ResConvNet = 畳み込みによるResNet(残差ネット)。

ただし活性化層は$GRLU(x)≡x\cdot N(x;0,I)$。

In [1]:
import torch
import torch.nn as nn


class ResidualConvBlock(nn.Module):
    """
    2層の畳み込み ResNet
    """
    def __init__(
        self, in_channels: int, out_channels: int, is_res: bool = False
    ) -> None:
        """
        :params in_channels: 入力のチャンネル数
        :params out_channels: 出力のチャンネル数
        :params is_res: 残差ネットにするかどうか
        """
        super().__init__()
        self.same_channels = (in_channels == out_channels)
        self.is_res = is_res

        # チャンネル数可変
        self.conv1 = nn.Sequential(
            nn.Conv2d(in_channels, out_channels, 3, 1, 1),
            nn.BatchNorm2d(out_channels),
            nn.GELU(),
        )
        # チャンネル数固定
        self.conv2 = nn.Sequential(
            nn.Conv2d(out_channels, out_channels, 3, 1, 1),
            nn.BatchNorm2d(out_channels),
            nn.GELU(),
        )

    def forward(self, x: torch.Tensor) -> torch.Tensor:
        # ResNet
        if self.is_res:
            x1 = self.conv1(x)
            x2 = self.conv2(x1)

            # チャンネル数固定
            if self.same_channels:
                # 2層畳み込み ResNet
                out = x + x2
            # チャンネル数変化
            else:
                # 1層畳み込み + 1層畳み込み ResNet
                out = x1 + x2
            return out / 1.414
        # (ResNet ではなく)通常の2層の畳み込み
        else:
            x1 = self.conv1(x)
            x2 = self.conv2(x1)
            return x2

UNet のエンコーダ = ResConvNet + Max Pooling

In [2]:
class UnetDown(nn.Module):
    """
    UNet のエンコーダ
    """
    def __init__(self, in_channels, out_channels):
        """
        process and downscale the image feature maps
        """
        super(UnetDown, self).__init__()

        layers = [
            ResidualConvBlock(in_channels, out_channels),
            nn.MaxPool2d(2)
        ]
        self.model = nn.Sequential(*layers)

    def forward(self, x):
        return self.model(x)

UNet のデコーダ = 転置畳み込み + ResConvNet

skip connection 付き。

In [3]:
class UnetUp(nn.Module):
    """
    UNet のデコーダ
    """
    def __init__(self, in_channels, out_channels):
        """
        process and upscale the image feature maps
        """
        super(UnetUp, self).__init__()

        layers = [
            nn.ConvTranspose2d(in_channels, out_channels, 2, 2),
            # ResNet ではなく通常の畳み込み
            ResidualConvBlock(out_channels, out_channels),
            ResidualConvBlock(out_channels, out_channels)
        ]
        self.model = nn.Sequential(*layers)

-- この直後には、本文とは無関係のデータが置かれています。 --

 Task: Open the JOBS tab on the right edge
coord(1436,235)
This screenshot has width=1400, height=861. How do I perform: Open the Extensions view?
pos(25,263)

    def forward(self, x, skip):
        # skip connection
        x = torch.cat((x, skip), 1)
        x = self.model(x)
        return x

全結合層。
timestamp embedding と context embedding に使用。

In [4]:
class EmbedFC(nn.Module):
    def __init__(self, input_dim, emb_dim):
        """
        generic one layer FC NN for embedding things
        """
        super(EmbedFC, self).__init__()
        self.input_dim = input_dim

        layers = [
            nn.Linear(input_dim, emb_dim),
            nn.GELU(),
            nn.Linear(emb_dim, emb_dim),
        ]
        self.model = nn.Sequential(*layers)

    def forward(self, x):
        x = x.view(-1, self.input_dim)
        return self.model(x)

timestamp と context を embedding する Unet。

以下の順で処理:
1. UnetDown でダウンスケール
2. timestamp と context (one-hot encoded) を embedding
3. UnetUp でアップスケール
  - UnetDown の結果と skip connection
  - embedding した timestamp $t_e$ と context $c_e$ で activation
  - activation は $a_{L+1}=c_e a_L + t_e$ で実施

In [5]:
class ContextUnet(nn.Module):
    """
    Context & Timestamp 埋め込みを含む UNet
    """
    def __init__(self, in_channels, n_feat = 256, n_classes=10):
        super(ContextUnet, self).__init__()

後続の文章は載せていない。